The Good Ol' Days Weren't Always Good!

And Tomorrow Ain’t As Bad As It Seems! Billy Joel still sings. And it’s still true. A friend recently lamented the loss of pensions. “We have nothing to rely on!” she exclaimed. “Our parents generation had pensions and social security. We might not have either.” This friend is right – but only superficially. The truth is that companies’ pension obligations eventually overwhelmed many a once-strong balance sheet. They couldn’t afford to keep funding future commitments, and investments often could not/did not perform as well as actuaries might have hoped. As to the federal government’s promise to provide a social security pension to each of us, at least they didn’t even try to invest the money. Social security depends on younger workers paying in to support retirees; an aging population is undermining its ability to fulfill promises. Believing in and planning on the reliability of a pension was nice for our parents; discovering that those promises might not be fulfill-able is dreadful.

Most workers today still plan on receiving social security and are trying to make up for a lack of pensions with 401k contributions. Now that the stock market has laid waste to more than a decade of investing, we’re feeling vulnerable, but at least that vulnerability is evident to us. When pensions became under-funded due to sub-projection investment returns, that reality was hidden in footnotes and (often) implicit in a swooning stock price.

I take a Sadder But Wiser position. I know professional investors and pension funds can’t produce 8% annual returns. I know the government doesn’t even try. I am banking that, at best, my 401k plan will total what I contributed to it in my working years – no plans for compound annual returns. Likely, I’ll be positively surprised. But I don’t like deluding myself. I am not fantasizing that saving 10% of my salary for 40 working years will provide 100% of my income needs for 40 years in retirement. The math just doesn’t work.
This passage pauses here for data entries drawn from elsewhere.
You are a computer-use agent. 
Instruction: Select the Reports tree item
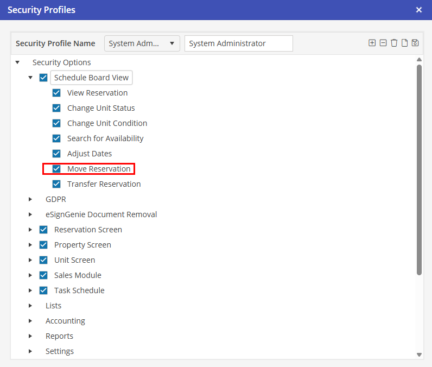click(59, 336)
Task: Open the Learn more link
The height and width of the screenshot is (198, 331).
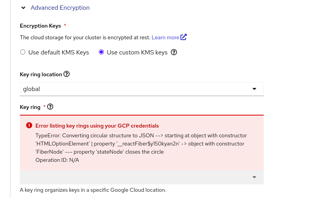Action: (x=165, y=37)
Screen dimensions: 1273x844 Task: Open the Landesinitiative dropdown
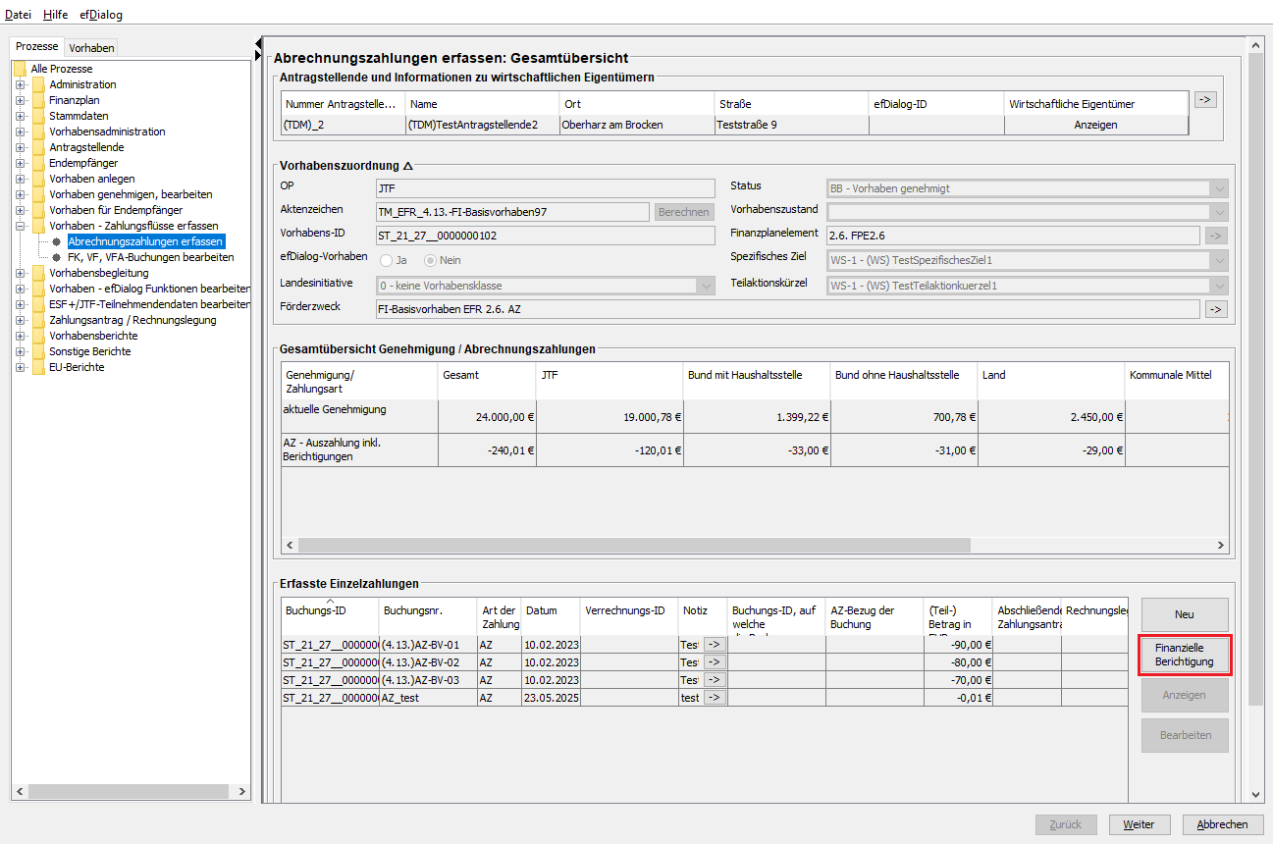[x=705, y=286]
Freed from the illusions of the past, here’s my plan:

1. Work longer. If I have just 20 or 25 years in retirement (matched with 45 or 50 years of working), I’m much more likely to cover my costs of living.

2. Save more. Saving 20% of my salary – not always easy – is a much more appropriate objective than the traditional 10% or 15%. Some of that money will have to be in savings outside my 401k.

3. Reduce costs of living in retirement. Not by luck, this objective meshes with #2. If I learn to live on less while I’m working, I will be better able to comfortably live on less in retirement. If I’ve paid off my mortgage by the time I retire, I can have actually reduced my costs of living after my work years.

None of these steps is glamorous. None of these steps requires the market to recover immediately. But they do reflect a gift from this financial debacle: a more realistic view of investing, saving, and retirement planning.